Google has been quietly slowing down its book-scanning work with partner libraries, according to librarians involved with the vast Google Books digitization project. But what that means for the company's long-term investment in the work remains unclear.

Google was not willing to say much about its plans. "We've digitized more than 20 million books to date and continue to scan books with our library partners," a Google spokeswoman told The Chronicle in an e-mailed statement.

Librarians at several of Google's partner institutions, including the University of Michigan and the University of Wisconsin systems, confirmed that the pace has slowed. "They're still scanning. They're scanning at a lower rate than the peak," said Paul N. Courant, Michigan's dean of libraries.

At Wisconsin, the scanning pace is "something less than half of what it was" in 2006, the year the work started there, said Edward V. Van Gemert, the university's interim director of libraries.

Wisconsin's agreement with Google stipulated that the scanning would continue for at least six years or until half a million works had been digitized. "We anticipated this slowdown," he said.

It will be six years as of October 2012, and 600,000 volumes have been digitized so far, Mr. Van Gemertestimates. "It would have been next to impossible for the library to come up with the resources to digitize that amount of material," he said. "So I really cast the partnership as being highly successful at a time when digitization was highly needed." He credited Google's work with helping the partner libraries and others create the HathiTrust digital repository, which now contains more than 10 million scanned volumes. That, he said, "has allowed us to think differently about out-of-copyright material and the preservation of resources in our collections."

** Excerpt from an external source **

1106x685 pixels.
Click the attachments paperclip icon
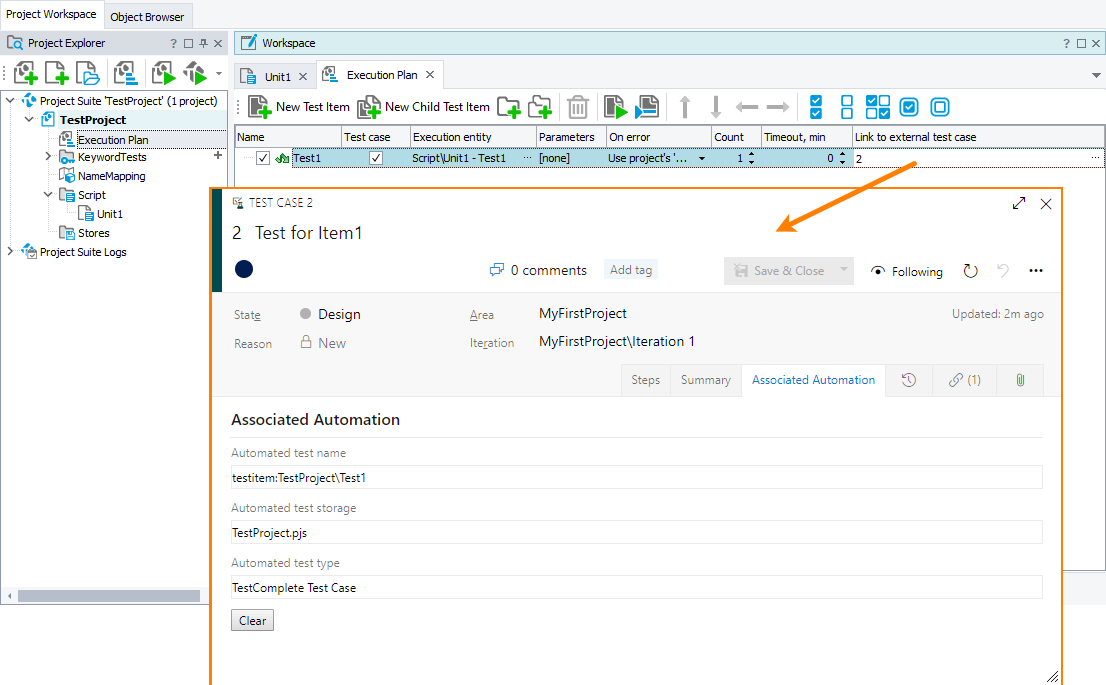pos(1020,380)
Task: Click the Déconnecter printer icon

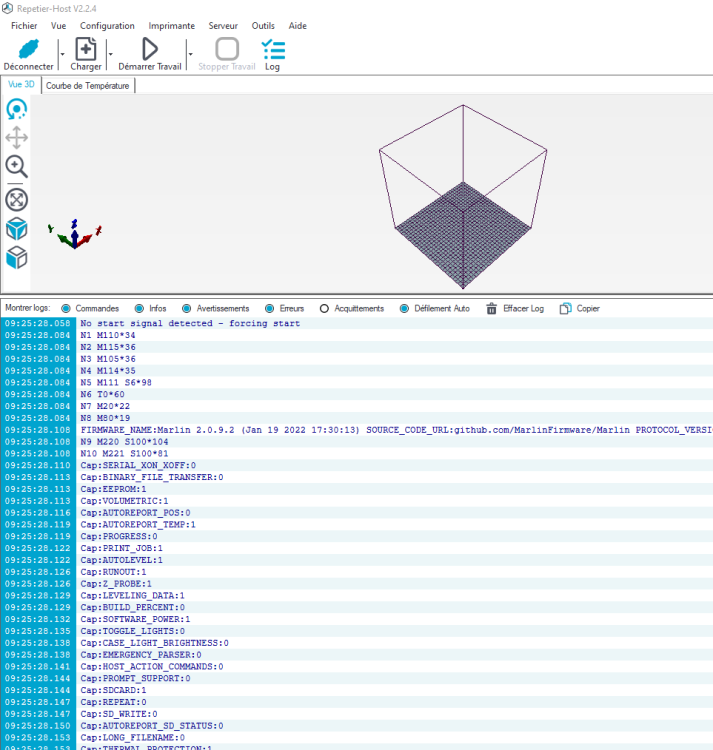Action: click(x=29, y=49)
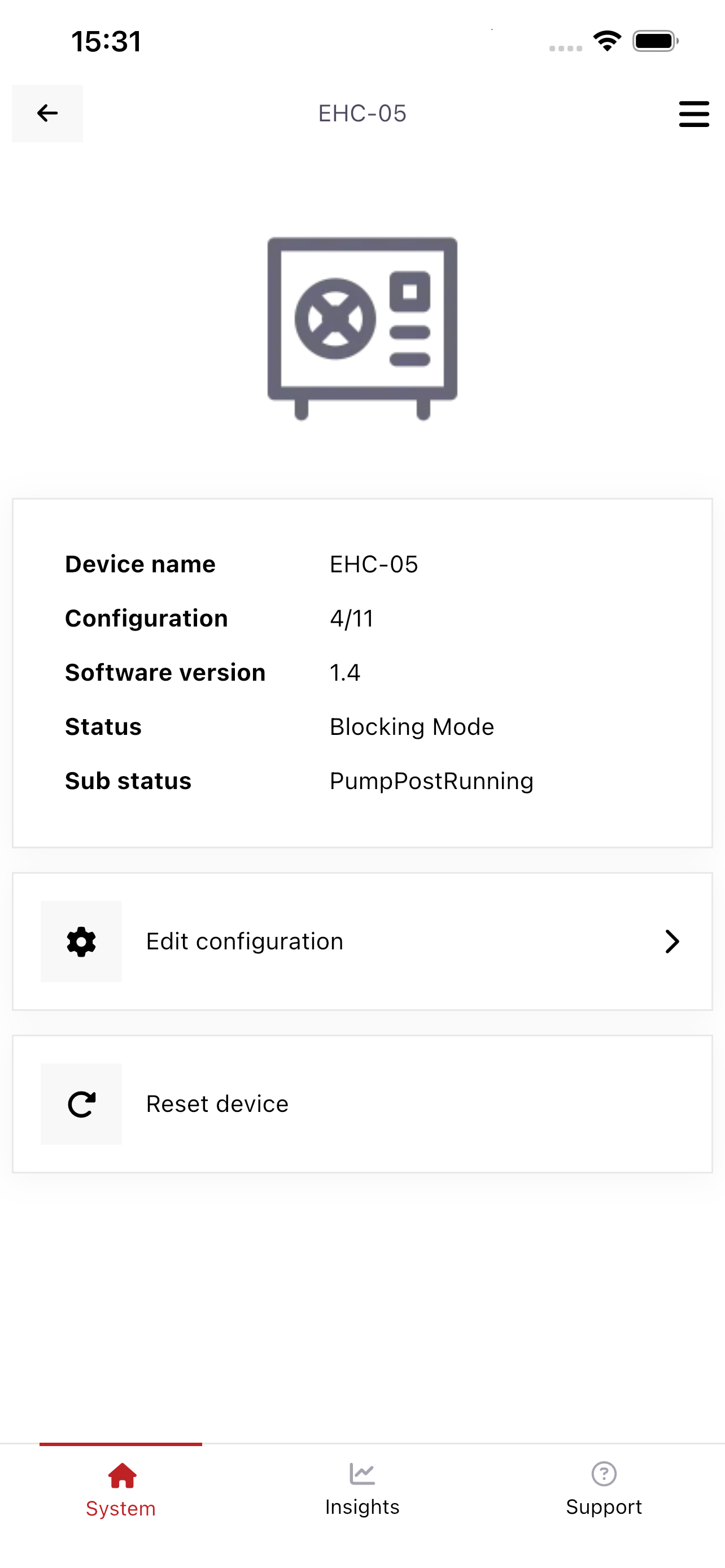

According to Mr. Courant at Michi­gan, the slackening pace reflects a natural maturation of the project. "They've done about 5.5 million volumes from our collections," he said. That means "the pickings are getting kind of slim if you're worried about duplication" with what Google has scanned from other library partners.

When the work began, "Google would come in and take things by the stack row," he said. Now they've switched to a book-by-book model, scanning only volumes that fill gaps in what's been digitized so far.

Some institutions struck agreements with Google to scan only specific collections. Much of that work has now wrapped up. The Univer­sity of Texas at Austin, for instance, signed on to have Google digitize its Latin American collection—about half a million volumes, said Fred Heath, vice provost and director of the University of Texas Libraries.

"We were not interested in a situation where we'd have to pick from the 10 million volumes in all of the libraries and have to ship them and then refile them," Mr. Heath said.

Google completed the work far more quickly than the university could have done by itself, according to Mr. Heath. "We figured we could do it in a hundred years," he said. Google did it in two. "They were in and out with method and efficiency and no loss" of materials, he said.

For now, the work has slowed down but continues at Michigan and Wisconsin and other institutions with whom Google has open-ended arrangements. Mr. Courant expects "it will continue for the indefinite future."

Google isn't saying whether it has pulled back from its longstanding goal of collecting all of the world's knowledge. Some of its digitization efforts have shifted to Europe. Much of the company's public focus lately has been not on mass digitization but on how to use individuals' data to create more focused advertising and online browsing. Meanwhile, a copyright-infringement lawsuit brought against it by authors' and publishers' groups drags on. Hathi­Trust and five universities, including Michigan's and Wisconsin's, face their own challenge from the Authors Guild and other groups over control of the scanned works.

The legacy of the Google scanning depends in part on what happens in court and "the ability of the libraries and the rights holders to come to agreement" on how best to use the wealth of digitized material, Mr. Courant said.